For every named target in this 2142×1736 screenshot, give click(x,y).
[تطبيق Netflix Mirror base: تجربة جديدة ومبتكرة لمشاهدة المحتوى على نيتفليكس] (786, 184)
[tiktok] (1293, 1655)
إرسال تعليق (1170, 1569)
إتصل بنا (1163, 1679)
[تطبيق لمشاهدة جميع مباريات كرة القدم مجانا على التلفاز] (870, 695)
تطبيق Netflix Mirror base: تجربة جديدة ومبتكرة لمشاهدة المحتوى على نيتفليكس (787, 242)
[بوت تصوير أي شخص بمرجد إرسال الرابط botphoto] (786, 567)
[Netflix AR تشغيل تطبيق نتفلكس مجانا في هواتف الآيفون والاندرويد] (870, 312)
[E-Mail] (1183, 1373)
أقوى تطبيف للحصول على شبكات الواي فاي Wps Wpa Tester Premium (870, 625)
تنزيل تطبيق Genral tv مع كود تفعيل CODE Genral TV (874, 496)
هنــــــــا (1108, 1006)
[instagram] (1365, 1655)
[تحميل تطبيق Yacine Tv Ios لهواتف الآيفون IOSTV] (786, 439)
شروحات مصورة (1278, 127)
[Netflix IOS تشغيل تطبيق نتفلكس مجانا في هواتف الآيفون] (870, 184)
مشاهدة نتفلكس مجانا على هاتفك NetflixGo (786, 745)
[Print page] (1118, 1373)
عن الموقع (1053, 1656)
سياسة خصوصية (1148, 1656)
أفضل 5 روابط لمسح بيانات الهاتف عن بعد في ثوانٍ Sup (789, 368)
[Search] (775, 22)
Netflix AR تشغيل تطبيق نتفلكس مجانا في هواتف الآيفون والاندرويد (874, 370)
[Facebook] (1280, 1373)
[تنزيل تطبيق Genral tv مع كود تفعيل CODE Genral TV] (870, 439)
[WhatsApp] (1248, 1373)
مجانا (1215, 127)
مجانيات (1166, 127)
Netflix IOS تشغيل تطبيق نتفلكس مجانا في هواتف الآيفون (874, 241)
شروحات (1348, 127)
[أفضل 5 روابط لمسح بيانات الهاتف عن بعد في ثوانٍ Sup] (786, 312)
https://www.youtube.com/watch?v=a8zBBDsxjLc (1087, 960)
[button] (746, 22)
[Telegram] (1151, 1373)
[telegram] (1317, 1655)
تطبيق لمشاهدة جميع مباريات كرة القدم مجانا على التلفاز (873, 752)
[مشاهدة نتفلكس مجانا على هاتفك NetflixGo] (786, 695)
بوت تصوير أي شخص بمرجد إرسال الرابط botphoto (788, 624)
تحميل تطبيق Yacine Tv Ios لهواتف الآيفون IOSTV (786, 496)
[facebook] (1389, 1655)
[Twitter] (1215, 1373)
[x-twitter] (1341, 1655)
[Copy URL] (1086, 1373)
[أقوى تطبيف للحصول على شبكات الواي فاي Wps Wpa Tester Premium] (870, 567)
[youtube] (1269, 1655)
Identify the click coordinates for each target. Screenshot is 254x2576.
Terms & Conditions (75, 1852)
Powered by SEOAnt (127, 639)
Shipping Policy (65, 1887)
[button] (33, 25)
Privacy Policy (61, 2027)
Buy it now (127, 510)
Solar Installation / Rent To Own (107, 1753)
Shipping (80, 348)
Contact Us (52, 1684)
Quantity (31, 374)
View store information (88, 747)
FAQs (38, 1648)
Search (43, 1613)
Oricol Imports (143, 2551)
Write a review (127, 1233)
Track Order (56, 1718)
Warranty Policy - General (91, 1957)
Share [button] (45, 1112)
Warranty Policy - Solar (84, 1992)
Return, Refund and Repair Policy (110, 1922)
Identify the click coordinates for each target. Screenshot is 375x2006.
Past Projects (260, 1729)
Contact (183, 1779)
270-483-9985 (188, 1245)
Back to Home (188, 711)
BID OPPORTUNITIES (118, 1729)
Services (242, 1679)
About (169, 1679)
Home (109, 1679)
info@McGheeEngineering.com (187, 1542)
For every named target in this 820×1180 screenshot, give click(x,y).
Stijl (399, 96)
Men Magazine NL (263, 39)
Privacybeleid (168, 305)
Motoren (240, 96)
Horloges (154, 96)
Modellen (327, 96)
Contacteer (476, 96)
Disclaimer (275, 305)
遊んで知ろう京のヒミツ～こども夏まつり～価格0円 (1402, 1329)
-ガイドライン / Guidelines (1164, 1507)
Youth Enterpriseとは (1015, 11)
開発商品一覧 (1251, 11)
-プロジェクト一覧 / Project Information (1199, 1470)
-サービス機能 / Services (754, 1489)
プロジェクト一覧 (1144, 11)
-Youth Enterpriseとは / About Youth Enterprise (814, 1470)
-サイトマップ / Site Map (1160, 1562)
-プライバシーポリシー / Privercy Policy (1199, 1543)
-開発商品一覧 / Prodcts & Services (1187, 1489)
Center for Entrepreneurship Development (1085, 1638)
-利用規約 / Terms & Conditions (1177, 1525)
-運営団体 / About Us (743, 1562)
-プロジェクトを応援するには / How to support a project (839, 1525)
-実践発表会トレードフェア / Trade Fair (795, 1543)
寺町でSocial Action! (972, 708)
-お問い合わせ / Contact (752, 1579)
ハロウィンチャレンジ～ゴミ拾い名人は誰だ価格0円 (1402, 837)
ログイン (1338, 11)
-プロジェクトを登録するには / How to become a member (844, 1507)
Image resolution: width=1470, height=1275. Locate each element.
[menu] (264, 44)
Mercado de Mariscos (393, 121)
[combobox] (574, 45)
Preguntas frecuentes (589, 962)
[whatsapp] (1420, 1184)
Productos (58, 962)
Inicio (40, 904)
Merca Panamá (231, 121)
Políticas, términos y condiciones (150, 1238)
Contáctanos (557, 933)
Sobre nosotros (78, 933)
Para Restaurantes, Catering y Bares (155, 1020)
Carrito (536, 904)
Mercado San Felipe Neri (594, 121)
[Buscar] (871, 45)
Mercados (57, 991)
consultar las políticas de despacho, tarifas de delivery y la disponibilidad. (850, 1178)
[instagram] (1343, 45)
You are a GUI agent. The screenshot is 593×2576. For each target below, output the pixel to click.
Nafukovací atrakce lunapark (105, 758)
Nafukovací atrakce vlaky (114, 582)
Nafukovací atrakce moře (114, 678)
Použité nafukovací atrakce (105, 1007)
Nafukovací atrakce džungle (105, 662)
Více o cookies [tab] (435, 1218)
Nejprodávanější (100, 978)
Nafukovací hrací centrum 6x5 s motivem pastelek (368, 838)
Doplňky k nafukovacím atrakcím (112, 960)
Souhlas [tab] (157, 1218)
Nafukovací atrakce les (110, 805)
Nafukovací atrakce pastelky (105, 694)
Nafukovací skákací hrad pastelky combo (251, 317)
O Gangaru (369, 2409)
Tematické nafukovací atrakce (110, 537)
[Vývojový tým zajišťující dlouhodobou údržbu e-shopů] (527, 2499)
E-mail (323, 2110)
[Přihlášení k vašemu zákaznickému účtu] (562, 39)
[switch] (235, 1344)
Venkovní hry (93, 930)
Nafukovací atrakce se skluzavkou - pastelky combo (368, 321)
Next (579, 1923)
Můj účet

+++

§ **WHAT TO DO**:
In the entries above, please find the line with "開発商品一覧 (1251, 11)" and the line with "[instagram] (1343, 45)", then write out exactly those two lines and every line between them, and nothing more.

§ **YOUR RESPONSE**:
開発商品一覧 (1251, 11)
-プロジェクト一覧 / Project Information (1199, 1470)
-サービス機能 / Services (754, 1489)
プロジェクト一覧 (1144, 11)
-Youth Enterpriseとは / About Youth Enterprise (814, 1470)
-サイトマップ / Site Map (1160, 1562)
-プライバシーポリシー / Privercy Policy (1199, 1543)
-開発商品一覧 / Prodcts & Services (1187, 1489)
Center for Entrepreneurship Development (1085, 1638)
-利用規約 / Terms & Conditions (1177, 1525)
-運営団体 / About Us (743, 1562)
-プロジェクトを応援するには / How to support a project (839, 1525)
-実践発表会トレードフェア / Trade Fair (795, 1543)
寺町でSocial Action! (972, 708)
-お問い合わせ / Contact (752, 1579)
ハロウィンチャレンジ～ゴミ拾い名人は誰だ価格0円 (1402, 837)
ログイン (1338, 11)
-プロジェクトを登録するには / How to become a member (844, 1507)
Image resolution: width=1470, height=1275. Locate each element.
[menu] (264, 44)
Mercado de Mariscos (393, 121)
[combobox] (574, 45)
Preguntas frecuentes (589, 962)
[whatsapp] (1420, 1184)
Productos (58, 962)
Inicio (40, 904)
Merca Panamá (231, 121)
Políticas, términos y condiciones (150, 1238)
Contáctanos (557, 933)
Sobre nosotros (78, 933)
Para Restaurantes, Catering y Bares (155, 1020)
Carrito (536, 904)
Mercado San Felipe Neri (594, 121)
[Buscar] (871, 45)
Mercados (57, 991)
consultar las políticas de despacho, tarifas de delivery y la disponibilidad. (850, 1178)
[instagram] (1343, 45)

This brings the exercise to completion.